10 May 2026 GMT+7 Pachara Naripthaphan, a member of the Securities and Exchange Commission (SEC) board, discussed Thailand's upcoming energy structural adjustment under the Royal Decree empowering the Ministry of Finance to borrow funds to address impacts from the energy crisis and drive the country's energy transition in 2026 ( Loan Decree ). He stated that Thailand's energy prices are higher than many regional countries, not due to resource scarcity but because the structure was designed in a different era and still operates in a world that has completely changed. Rising electricity costs, oil price volatility linked to geopolitics, and declining reliance on Gulf of Thailand natural gas are clear warnings that serious reform is overdue.
Thailand is not lacking energy resources. Vietnam, which only recently began its efforts a few years ago, has become the largest solar producer in ASEAN, despite Thailand’s superior potential and location as a regional hub. The problem lies not in resources but in a structure that does not allow competition. Pachara added that the world competes to attract investment in future industries. Lego announced a $1 billion investment to build its first carbon-neutral factory globally in Vietnam, powered 100% by solar energy. This clearly signals that the ability to supply competitively priced clean energy is now a key factor in multinational investment decisions.
In 2023, Vietnam became ASEAN’s largest solar energy producer, proving rapid energy transition is possible. However, this success carries costly lessons. The rapid growth driven by subsidies exposed planning and financial sustainability weaknesses. Vietnam Electricity (EVN), the state power utility, faced heavy financial burdens as electricity purchase costs soared from $4.5 billion in 2018 to $11.5 billion in 2023, while retail prices were strictly controlled and could not keep pace with rising costs, causing EVN to lose over $1 billion in 2023.

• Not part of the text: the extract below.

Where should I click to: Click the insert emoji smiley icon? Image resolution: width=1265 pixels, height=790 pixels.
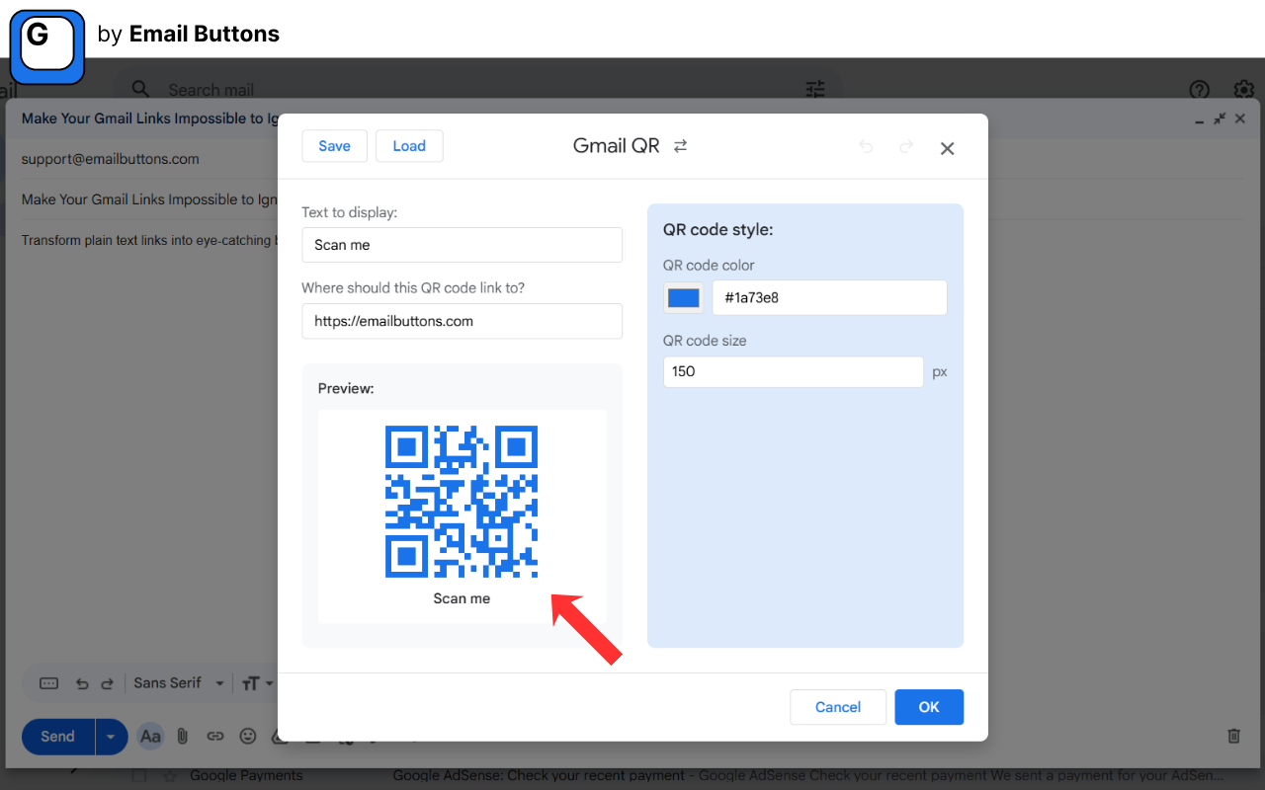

"This is a trap Thailand must avoid. Vietnam’s problem was not expanding renewables too fast but fixing high feed-in tariff prices in long-term contracts while forcing EVN to sell electricity to consumers below cost to avoid public backlash over rising prices. The difference didn’t disappear; it accumulated as EVN debt monthly, forcing the government to choose between a big price hike or subsidizing with tax money. Either way, the public bears the cost, just postponed."
Currently, Vietnam is shifting from fixed feed-in tariffs—at the root of the problem—to competitive auctions where clean energy producers bid the lowest price to win contracts, rather than the government setting prices unilaterally. This approach, used by India today, has reduced solar prices from 9.72 cents per kWh in 2014 to only 3.04 cents in 2024, a 68% drop over ten years. This is due not only to technological improvements but also market competition pushing prices toward true costs. Vietnam is also expanding Direct Power Purchase Agreements (DPPA) to allow the private sector to trade renewable electricity directly, alongside accelerating investments in transmission networks and energy storage systems.
Meanwhile, Thailand is still debating whether to allow the private sector to sell electricity back to the grid. Certainly, we have opportunities to attract investments similar to Vietnam’s and develop related electricity industries, but clear, concrete policies are needed—not just global stage promises. If implemented, the system must reflect true costs from the start, not be fixed later when debts accumulate beyond control, as happened with EVN in Vietnam. Our system has been built on monopolies; long-term Power Purchase Agreements (PPA) with Take-or-Pay clauses bind the state to pay old power plants even as renewable energy prices fall annually, passing these costs on to end consumers.
Pachara further revealed that the government is planning or implementing programs aimed at promoting efficient energy use and supporting the transition from fossil fuel dependence to renewable and alternative energy technologies across government, private sector, communities, and the public, under the 200 billion baht loan limit of the recently enacted decree. He emphasized that
first, the energy market should be opened, not blocked, by seriously unlocking DPPA and rooftop solar. Investments will follow without state budgets if the government signals clear and correct policies.
Second, the energy procurement system should be changed. Instead of renewing old PPA contracts, competitive bidding should be introduced so prices reflect the current true cost of renewable energy.
Third, transmission lines should be separated from producers. As long as major producers control the transmission grid, genuine competition cannot occur. This is the fundamental reform every successful country has implemented.
Opposition to reform often cites technical complexity and energy security risks—reasons sufficient to delay for another term. But Vietnam’s experience proves developing countries can restructure their energy sectors within a few years if there is clear political will.
"Thailand still has time, although the window narrows each year. Countries with clean energy at stable prices and open markets attract high-quality investment. Those protecting old structures will only face rising electricity prices, investors relocating, and citizens bearing heavier burdens annually. There are only two paths, and time moves on without waiting. I urge the government to succeed in fulfilling the goals set forth in the annex of this Loan Decree."